§ **PROBLEM TO WORK ON**: Copy out the material in full. Leave every line as it is.
Start of AVAILABLE DATA
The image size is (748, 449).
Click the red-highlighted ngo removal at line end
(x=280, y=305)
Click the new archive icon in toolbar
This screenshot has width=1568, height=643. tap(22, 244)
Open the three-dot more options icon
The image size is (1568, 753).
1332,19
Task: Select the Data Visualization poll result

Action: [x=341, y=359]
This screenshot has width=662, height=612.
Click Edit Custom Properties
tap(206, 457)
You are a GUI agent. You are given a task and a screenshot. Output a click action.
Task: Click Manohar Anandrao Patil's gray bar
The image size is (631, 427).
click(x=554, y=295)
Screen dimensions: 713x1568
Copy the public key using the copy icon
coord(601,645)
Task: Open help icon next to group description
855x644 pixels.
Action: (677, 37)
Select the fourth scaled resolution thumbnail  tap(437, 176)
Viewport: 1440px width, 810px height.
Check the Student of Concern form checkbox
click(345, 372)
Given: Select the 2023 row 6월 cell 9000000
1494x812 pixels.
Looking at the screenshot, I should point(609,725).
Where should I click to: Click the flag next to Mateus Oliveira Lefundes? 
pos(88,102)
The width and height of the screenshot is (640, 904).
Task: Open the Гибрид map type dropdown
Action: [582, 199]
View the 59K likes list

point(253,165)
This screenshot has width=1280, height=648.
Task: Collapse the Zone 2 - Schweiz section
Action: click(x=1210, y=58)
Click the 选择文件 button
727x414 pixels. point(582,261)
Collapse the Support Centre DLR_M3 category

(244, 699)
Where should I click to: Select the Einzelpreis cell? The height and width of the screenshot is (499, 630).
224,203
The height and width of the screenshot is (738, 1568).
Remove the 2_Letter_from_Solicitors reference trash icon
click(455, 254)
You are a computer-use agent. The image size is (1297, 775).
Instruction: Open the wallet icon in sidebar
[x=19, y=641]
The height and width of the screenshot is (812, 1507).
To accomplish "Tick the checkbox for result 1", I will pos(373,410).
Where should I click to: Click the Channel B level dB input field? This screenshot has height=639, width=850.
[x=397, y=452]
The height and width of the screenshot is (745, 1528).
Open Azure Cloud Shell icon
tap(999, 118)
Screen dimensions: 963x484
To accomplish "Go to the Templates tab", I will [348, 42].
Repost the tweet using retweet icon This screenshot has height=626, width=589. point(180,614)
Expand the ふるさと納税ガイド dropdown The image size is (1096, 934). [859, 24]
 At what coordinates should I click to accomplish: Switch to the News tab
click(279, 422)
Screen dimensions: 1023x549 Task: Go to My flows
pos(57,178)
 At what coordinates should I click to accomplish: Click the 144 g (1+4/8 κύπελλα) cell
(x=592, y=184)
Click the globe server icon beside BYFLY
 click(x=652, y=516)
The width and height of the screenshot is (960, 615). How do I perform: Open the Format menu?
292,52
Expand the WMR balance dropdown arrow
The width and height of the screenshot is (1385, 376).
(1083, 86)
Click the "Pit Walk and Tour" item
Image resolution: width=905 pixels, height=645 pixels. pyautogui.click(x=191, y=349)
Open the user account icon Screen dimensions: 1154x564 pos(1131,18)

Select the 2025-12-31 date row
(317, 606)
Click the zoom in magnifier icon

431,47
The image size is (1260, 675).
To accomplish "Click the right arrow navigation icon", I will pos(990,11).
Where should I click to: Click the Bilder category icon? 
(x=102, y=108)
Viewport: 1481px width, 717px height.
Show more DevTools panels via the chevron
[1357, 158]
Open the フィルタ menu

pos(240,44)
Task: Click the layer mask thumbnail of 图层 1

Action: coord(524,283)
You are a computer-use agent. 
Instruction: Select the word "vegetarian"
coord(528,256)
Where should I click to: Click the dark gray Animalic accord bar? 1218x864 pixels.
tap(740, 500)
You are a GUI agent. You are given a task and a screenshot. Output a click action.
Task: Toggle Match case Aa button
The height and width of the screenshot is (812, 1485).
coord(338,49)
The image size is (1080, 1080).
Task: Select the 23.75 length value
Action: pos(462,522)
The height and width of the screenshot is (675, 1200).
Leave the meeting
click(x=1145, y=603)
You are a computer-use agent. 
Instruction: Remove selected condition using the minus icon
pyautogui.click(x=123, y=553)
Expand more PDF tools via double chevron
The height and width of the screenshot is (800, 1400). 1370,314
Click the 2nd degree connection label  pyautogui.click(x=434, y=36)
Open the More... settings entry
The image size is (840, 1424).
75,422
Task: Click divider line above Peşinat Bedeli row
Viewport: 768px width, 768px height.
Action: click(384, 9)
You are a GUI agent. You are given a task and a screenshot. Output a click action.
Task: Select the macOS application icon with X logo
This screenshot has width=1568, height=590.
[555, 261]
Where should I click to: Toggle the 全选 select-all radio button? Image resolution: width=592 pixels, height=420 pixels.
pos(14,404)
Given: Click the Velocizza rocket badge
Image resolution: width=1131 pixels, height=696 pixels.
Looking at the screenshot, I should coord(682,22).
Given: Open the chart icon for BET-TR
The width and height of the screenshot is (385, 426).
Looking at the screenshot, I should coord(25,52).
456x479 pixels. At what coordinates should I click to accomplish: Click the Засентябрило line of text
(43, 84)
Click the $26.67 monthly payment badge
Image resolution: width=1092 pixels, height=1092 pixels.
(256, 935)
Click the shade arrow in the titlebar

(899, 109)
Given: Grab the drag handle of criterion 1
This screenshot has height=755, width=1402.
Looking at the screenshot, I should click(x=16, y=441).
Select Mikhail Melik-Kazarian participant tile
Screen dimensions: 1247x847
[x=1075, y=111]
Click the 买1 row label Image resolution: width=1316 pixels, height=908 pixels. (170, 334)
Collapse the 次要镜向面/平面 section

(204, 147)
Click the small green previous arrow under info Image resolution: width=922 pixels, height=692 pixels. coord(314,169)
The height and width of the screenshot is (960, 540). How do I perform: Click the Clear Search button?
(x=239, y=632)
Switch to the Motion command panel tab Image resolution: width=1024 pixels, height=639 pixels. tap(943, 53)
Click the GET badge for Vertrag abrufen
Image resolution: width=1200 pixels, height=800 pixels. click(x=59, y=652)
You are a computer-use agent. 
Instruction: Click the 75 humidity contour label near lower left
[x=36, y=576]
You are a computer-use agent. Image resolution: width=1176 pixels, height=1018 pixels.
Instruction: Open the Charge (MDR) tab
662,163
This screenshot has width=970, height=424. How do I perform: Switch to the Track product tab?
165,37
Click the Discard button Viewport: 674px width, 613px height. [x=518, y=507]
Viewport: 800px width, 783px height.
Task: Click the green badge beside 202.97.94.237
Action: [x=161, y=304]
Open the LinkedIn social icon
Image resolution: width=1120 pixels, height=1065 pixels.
End of AVAILABLE DATA
§ **TASK OUTPUT**:
The image size is (748, 449).
Click the red-highlighted ngo removal at line end
(x=280, y=305)
Click the new archive icon in toolbar
This screenshot has width=1568, height=643. tap(22, 244)
Open the three-dot more options icon
The image size is (1568, 753).
1332,19
Task: Select the Data Visualization poll result

Action: [x=341, y=359]
This screenshot has width=662, height=612.
Click Edit Custom Properties
tap(206, 457)
You are a GUI agent. You are given a task and a screenshot. Output a click action.
Task: Click Manohar Anandrao Patil's gray bar
The image size is (631, 427).
click(x=554, y=295)
Screen dimensions: 713x1568
Copy the public key using the copy icon
coord(601,645)
Task: Open help icon next to group description
855x644 pixels.
Action: (677, 37)
Select the fourth scaled resolution thumbnail  tap(437, 176)
Viewport: 1440px width, 810px height.
Check the Student of Concern form checkbox
click(345, 372)
Given: Select the 2023 row 6월 cell 9000000
1494x812 pixels.
Looking at the screenshot, I should point(609,725).
Where should I click to: Click the flag next to Mateus Oliveira Lefundes? 
pos(88,102)
The width and height of the screenshot is (640, 904).
Task: Open the Гибрид map type dropdown
Action: [582, 199]
View the 59K likes list

point(253,165)
This screenshot has width=1280, height=648.
Task: Collapse the Zone 2 - Schweiz section
Action: click(x=1210, y=58)
Click the 选择文件 button
727x414 pixels. point(582,261)
Collapse the Support Centre DLR_M3 category

(244, 699)
Where should I click to: Select the Einzelpreis cell? The height and width of the screenshot is (499, 630).
224,203
The height and width of the screenshot is (738, 1568).
Remove the 2_Letter_from_Solicitors reference trash icon
click(455, 254)
You are a computer-use agent. The image size is (1297, 775).
Instruction: Open the wallet icon in sidebar
[x=19, y=641]
The height and width of the screenshot is (812, 1507).
To accomplish "Tick the checkbox for result 1", I will pos(373,410).
Where should I click to: Click the Channel B level dB input field? This screenshot has height=639, width=850.
[x=397, y=452]
The height and width of the screenshot is (745, 1528).
Open Azure Cloud Shell icon
tap(999, 118)
Screen dimensions: 963x484
To accomplish "Go to the Templates tab", I will [348, 42].
Repost the tweet using retweet icon This screenshot has height=626, width=589. point(180,614)
Expand the ふるさと納税ガイド dropdown The image size is (1096, 934). [859, 24]
 At what coordinates should I click to accomplish: Switch to the News tab
click(279, 422)
Screen dimensions: 1023x549 Task: Go to My flows
pos(57,178)
 At what coordinates should I click to accomplish: Click the 144 g (1+4/8 κύπελλα) cell
(x=592, y=184)
Click the globe server icon beside BYFLY
 click(x=652, y=516)
The width and height of the screenshot is (960, 615). How do I perform: Open the Format menu?
292,52
Expand the WMR balance dropdown arrow
The width and height of the screenshot is (1385, 376).
(1083, 86)
Click the "Pit Walk and Tour" item
Image resolution: width=905 pixels, height=645 pixels. pyautogui.click(x=191, y=349)
Open the user account icon Screen dimensions: 1154x564 pos(1131,18)

Select the 2025-12-31 date row
(317, 606)
Click the zoom in magnifier icon

431,47
The image size is (1260, 675).
To accomplish "Click the right arrow navigation icon", I will pos(990,11).
Where should I click to: Click the Bilder category icon? 
(x=102, y=108)
Viewport: 1481px width, 717px height.
Show more DevTools panels via the chevron
[1357, 158]
Open the フィルタ menu

pos(240,44)
Task: Click the layer mask thumbnail of 图层 1

Action: coord(524,283)
You are a computer-use agent. 
Instruction: Select the word "vegetarian"
coord(528,256)
Where should I click to: Click the dark gray Animalic accord bar? 1218x864 pixels.
tap(740, 500)
You are a GUI agent. You are given a task and a screenshot. Output a click action.
Task: Toggle Match case Aa button
The height and width of the screenshot is (812, 1485).
coord(338,49)
The image size is (1080, 1080).
Task: Select the 23.75 length value
Action: pos(462,522)
The height and width of the screenshot is (675, 1200).
Leave the meeting
click(x=1145, y=603)
You are a computer-use agent. 
Instruction: Remove selected condition using the minus icon
pyautogui.click(x=123, y=553)
Expand more PDF tools via double chevron
The height and width of the screenshot is (800, 1400). 1370,314
Click the 2nd degree connection label  pyautogui.click(x=434, y=36)
Open the More... settings entry
The image size is (840, 1424).
75,422
Task: Click divider line above Peşinat Bedeli row
Viewport: 768px width, 768px height.
Action: click(384, 9)
You are a GUI agent. You are given a task and a screenshot. Output a click action.
Task: Select the macOS application icon with X logo
This screenshot has width=1568, height=590.
[555, 261]
Where should I click to: Toggle the 全选 select-all radio button? Image resolution: width=592 pixels, height=420 pixels.
pos(14,404)
Given: Click the Velocizza rocket badge
Image resolution: width=1131 pixels, height=696 pixels.
Looking at the screenshot, I should coord(682,22).
Given: Open the chart icon for BET-TR
The width and height of the screenshot is (385, 426).
Looking at the screenshot, I should coord(25,52).
456x479 pixels. At what coordinates should I click to accomplish: Click the Засентябрило line of text
(43, 84)
Click the $26.67 monthly payment badge
Image resolution: width=1092 pixels, height=1092 pixels.
(256, 935)
Click the shade arrow in the titlebar

(899, 109)
Given: Grab the drag handle of criterion 1
This screenshot has height=755, width=1402.
Looking at the screenshot, I should click(x=16, y=441).
Select Mikhail Melik-Kazarian participant tile
Screen dimensions: 1247x847
[x=1075, y=111]
Click the 买1 row label Image resolution: width=1316 pixels, height=908 pixels. (170, 334)
Collapse the 次要镜向面/平面 section

(204, 147)
Click the small green previous arrow under info Image resolution: width=922 pixels, height=692 pixels. coord(314,169)
The height and width of the screenshot is (960, 540). How do I perform: Click the Clear Search button?
(x=239, y=632)
Switch to the Motion command panel tab Image resolution: width=1024 pixels, height=639 pixels. tap(943, 53)
Click the GET badge for Vertrag abrufen
Image resolution: width=1200 pixels, height=800 pixels. click(x=59, y=652)
You are a computer-use agent. 
Instruction: Click the 75 humidity contour label near lower left
[x=36, y=576]
You are a computer-use agent. Image resolution: width=1176 pixels, height=1018 pixels.
Instruction: Open the Charge (MDR) tab
662,163
This screenshot has width=970, height=424. How do I perform: Switch to the Track product tab?
165,37
Click the Discard button Viewport: 674px width, 613px height. [x=518, y=507]
Viewport: 800px width, 783px height.
Task: Click the green badge beside 202.97.94.237
Action: [x=161, y=304]
Open the LinkedIn social icon
Image resolution: width=1120 pixels, height=1065 pixels.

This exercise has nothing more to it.